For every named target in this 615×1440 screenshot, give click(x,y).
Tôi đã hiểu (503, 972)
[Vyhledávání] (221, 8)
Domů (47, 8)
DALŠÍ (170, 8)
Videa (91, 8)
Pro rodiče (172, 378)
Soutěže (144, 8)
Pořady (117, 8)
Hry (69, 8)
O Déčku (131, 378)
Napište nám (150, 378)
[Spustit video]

Written request
Copy every line of the records above verbatim, from first to last.

Answer for the task
For every named target in this 615×1440 screenshot, give click(x,y).
Tôi đã hiểu (503, 972)
[Vyhledávání] (221, 8)
Domů (47, 8)
DALŠÍ (170, 8)
Videa (91, 8)
Pro rodiče (172, 378)
Soutěže (144, 8)
Pořady (117, 8)
Hry (69, 8)
O Déčku (131, 378)
Napište nám (150, 378)
[Spustit video]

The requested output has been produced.